What the exercise asks = Scan the entries below. Return every line that includes "toolbar".

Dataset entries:
=== Begin Enclosure ===

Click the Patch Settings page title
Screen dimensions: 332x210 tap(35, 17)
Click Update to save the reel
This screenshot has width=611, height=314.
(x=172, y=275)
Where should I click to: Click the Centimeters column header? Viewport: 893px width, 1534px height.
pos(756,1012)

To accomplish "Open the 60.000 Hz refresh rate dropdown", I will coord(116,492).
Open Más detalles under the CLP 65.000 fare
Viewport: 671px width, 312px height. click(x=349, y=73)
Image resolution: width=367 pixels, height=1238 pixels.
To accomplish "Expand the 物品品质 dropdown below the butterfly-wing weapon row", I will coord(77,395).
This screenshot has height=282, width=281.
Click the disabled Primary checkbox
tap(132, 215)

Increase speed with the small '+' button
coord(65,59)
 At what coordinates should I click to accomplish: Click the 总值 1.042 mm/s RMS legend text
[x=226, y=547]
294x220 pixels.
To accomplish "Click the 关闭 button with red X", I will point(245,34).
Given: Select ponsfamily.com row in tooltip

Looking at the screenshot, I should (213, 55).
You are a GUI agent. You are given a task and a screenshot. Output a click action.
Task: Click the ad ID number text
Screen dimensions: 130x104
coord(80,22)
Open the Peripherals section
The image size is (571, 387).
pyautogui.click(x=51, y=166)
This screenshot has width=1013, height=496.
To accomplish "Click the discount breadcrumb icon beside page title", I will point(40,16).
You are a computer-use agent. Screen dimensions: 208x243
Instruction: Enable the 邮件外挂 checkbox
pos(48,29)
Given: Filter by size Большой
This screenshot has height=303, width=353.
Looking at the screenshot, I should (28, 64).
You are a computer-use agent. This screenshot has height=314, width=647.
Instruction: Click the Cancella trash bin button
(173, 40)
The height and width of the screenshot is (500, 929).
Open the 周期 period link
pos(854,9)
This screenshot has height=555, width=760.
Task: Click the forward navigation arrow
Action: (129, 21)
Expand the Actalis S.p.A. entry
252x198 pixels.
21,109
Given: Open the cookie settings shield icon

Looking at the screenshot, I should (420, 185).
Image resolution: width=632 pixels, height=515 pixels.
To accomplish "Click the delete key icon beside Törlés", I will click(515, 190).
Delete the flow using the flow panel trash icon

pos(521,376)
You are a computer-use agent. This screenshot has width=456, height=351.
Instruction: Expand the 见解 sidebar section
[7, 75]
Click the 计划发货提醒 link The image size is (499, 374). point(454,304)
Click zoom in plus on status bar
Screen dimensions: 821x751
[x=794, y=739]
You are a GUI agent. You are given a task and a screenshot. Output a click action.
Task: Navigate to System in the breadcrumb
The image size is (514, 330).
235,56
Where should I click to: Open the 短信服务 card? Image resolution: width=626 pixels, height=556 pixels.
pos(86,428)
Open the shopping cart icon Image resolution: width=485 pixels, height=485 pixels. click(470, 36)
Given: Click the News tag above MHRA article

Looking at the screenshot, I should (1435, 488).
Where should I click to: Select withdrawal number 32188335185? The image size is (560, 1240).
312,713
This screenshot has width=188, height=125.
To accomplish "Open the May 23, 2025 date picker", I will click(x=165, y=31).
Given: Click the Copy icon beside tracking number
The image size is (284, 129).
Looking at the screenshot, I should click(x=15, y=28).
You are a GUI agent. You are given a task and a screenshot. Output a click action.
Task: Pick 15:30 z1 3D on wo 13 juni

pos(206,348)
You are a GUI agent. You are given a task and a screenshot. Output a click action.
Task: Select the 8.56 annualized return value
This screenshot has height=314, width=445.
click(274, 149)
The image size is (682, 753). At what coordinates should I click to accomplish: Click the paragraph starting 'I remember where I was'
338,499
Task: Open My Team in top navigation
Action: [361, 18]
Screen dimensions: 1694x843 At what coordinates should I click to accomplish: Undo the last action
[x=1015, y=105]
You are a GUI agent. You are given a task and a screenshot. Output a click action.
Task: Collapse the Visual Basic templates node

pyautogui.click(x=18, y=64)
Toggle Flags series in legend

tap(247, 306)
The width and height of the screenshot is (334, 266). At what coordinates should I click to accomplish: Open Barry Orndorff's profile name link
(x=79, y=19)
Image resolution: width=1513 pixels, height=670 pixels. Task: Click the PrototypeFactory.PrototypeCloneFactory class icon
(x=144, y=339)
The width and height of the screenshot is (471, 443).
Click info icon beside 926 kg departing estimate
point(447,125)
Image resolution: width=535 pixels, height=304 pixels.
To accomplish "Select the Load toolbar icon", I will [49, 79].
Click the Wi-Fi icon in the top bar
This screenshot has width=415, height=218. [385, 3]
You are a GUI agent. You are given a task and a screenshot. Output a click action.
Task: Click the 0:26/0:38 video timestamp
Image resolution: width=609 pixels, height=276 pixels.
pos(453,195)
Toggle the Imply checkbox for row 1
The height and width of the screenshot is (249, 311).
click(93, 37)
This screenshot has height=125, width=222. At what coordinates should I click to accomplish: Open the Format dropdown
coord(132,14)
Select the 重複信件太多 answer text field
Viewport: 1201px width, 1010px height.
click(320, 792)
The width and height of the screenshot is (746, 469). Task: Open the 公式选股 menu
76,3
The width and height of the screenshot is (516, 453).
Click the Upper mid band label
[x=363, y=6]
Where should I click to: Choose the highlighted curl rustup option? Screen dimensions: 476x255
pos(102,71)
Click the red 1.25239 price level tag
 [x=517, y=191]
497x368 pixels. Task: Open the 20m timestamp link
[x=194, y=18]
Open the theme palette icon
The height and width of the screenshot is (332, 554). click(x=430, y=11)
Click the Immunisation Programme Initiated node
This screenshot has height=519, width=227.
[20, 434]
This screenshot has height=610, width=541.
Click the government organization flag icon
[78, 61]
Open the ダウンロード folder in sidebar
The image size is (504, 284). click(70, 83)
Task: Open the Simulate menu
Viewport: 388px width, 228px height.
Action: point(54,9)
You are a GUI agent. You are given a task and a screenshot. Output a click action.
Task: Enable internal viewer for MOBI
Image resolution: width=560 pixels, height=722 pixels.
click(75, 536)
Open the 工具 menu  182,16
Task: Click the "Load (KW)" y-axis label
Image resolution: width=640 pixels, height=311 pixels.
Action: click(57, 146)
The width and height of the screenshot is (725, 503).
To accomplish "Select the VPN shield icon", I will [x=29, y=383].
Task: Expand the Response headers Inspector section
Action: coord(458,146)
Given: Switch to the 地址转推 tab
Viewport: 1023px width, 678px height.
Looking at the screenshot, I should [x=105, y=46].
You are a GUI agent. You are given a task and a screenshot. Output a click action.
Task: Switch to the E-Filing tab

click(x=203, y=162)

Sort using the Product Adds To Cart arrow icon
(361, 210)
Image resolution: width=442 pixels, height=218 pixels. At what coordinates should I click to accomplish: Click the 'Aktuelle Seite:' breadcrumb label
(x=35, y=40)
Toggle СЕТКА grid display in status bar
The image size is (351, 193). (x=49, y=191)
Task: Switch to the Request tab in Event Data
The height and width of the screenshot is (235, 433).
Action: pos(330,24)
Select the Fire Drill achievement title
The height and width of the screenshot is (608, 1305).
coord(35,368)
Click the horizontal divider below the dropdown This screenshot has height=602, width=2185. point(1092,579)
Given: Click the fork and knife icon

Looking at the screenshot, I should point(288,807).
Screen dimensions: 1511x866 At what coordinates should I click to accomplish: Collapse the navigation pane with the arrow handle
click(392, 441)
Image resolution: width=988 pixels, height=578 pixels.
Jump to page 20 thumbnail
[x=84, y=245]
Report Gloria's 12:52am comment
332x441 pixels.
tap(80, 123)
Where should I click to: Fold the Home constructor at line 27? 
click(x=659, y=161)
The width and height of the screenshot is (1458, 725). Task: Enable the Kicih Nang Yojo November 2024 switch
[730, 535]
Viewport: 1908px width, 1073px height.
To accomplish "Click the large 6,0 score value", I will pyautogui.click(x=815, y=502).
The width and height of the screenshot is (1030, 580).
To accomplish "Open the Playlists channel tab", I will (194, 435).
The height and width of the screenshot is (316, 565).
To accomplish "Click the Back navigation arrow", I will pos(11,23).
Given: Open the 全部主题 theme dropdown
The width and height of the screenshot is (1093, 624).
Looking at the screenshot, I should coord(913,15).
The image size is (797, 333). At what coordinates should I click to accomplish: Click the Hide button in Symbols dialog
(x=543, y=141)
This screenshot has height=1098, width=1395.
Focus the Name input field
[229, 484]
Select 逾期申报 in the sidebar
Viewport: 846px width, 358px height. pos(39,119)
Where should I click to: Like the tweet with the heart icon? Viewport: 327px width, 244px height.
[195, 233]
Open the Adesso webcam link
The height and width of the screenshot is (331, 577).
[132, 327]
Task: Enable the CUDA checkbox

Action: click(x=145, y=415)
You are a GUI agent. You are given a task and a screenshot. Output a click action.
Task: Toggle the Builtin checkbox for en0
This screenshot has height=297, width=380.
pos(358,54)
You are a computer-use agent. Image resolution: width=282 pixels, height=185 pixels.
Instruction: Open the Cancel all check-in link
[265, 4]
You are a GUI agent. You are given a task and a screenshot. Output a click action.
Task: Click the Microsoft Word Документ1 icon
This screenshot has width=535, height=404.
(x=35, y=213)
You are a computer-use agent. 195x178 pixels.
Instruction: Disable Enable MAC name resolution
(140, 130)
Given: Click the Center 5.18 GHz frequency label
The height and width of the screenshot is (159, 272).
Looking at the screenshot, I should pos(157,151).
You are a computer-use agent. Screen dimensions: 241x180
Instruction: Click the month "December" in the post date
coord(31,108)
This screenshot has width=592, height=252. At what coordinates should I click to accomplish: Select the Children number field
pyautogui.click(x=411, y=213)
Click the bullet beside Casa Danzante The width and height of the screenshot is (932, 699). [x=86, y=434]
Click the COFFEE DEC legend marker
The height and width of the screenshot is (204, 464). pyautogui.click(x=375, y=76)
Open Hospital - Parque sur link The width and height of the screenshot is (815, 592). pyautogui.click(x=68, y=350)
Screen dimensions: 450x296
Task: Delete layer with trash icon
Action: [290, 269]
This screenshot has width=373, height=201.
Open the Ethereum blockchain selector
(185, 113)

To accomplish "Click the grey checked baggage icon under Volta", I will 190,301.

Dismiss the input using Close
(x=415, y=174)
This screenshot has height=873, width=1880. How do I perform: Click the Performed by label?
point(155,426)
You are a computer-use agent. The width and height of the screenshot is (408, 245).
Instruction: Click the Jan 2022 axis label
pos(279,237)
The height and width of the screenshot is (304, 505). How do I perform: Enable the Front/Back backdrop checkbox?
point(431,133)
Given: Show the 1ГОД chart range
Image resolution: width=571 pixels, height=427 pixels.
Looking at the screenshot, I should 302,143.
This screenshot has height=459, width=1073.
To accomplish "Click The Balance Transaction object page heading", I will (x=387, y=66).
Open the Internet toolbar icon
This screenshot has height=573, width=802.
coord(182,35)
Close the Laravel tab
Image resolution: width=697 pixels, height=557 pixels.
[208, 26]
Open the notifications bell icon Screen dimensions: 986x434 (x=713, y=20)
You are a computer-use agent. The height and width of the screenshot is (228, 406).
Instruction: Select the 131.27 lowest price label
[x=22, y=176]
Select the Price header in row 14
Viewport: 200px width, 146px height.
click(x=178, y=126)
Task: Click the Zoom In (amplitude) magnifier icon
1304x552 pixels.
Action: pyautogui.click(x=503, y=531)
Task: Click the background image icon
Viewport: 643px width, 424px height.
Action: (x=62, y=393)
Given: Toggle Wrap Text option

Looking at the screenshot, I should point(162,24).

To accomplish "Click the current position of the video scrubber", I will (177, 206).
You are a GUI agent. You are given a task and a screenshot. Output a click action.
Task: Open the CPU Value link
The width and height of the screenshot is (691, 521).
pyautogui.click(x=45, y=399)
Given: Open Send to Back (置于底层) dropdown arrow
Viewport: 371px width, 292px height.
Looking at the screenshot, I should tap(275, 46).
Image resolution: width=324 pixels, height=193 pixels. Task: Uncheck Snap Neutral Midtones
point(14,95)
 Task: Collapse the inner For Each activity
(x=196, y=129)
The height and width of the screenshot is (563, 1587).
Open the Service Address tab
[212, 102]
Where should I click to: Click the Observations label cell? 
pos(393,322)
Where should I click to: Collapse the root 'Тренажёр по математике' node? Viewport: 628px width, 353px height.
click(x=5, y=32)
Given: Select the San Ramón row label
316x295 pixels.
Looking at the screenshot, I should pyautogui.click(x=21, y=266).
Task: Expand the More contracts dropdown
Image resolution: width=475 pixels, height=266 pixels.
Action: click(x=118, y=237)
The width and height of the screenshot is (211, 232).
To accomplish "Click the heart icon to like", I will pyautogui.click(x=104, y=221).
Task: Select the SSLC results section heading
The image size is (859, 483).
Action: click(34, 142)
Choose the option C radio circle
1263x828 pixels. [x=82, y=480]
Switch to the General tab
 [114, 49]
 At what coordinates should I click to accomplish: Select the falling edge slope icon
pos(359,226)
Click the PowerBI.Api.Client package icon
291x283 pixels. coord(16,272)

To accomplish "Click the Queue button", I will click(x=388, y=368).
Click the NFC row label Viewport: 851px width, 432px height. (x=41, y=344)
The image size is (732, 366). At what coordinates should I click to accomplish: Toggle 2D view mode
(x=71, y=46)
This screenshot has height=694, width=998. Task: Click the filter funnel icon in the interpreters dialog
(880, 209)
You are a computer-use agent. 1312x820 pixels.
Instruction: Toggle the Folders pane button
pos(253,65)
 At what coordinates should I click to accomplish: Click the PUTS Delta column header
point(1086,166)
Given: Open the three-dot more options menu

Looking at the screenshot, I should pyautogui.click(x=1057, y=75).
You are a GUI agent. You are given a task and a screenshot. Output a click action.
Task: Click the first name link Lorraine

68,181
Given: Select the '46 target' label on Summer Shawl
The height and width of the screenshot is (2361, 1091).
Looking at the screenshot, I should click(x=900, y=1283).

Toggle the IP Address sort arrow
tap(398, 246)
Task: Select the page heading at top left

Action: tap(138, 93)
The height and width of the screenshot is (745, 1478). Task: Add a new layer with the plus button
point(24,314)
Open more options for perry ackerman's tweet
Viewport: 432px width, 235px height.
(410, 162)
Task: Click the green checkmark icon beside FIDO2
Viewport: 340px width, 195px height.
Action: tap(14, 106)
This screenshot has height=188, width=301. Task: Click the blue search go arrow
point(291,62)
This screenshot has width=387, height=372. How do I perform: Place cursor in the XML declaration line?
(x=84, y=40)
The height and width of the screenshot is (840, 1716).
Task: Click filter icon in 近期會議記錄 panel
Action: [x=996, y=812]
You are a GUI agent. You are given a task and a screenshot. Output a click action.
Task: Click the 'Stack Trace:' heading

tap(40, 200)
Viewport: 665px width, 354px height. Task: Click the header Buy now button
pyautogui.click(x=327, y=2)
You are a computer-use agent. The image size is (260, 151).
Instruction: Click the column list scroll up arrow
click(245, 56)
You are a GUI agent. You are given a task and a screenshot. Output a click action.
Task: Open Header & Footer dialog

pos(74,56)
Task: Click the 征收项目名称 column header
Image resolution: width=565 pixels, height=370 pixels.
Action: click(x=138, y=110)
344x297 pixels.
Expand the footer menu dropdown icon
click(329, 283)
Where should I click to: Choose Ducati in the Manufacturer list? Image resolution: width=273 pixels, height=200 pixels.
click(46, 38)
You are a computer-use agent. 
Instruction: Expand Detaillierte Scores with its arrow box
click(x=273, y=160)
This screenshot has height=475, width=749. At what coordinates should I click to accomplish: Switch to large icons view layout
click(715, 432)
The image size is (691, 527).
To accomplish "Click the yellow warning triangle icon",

=== End Enclosure ===

Response to the task =
To accomplish "Select the Load toolbar icon", I will [49, 79].
Open the Internet toolbar icon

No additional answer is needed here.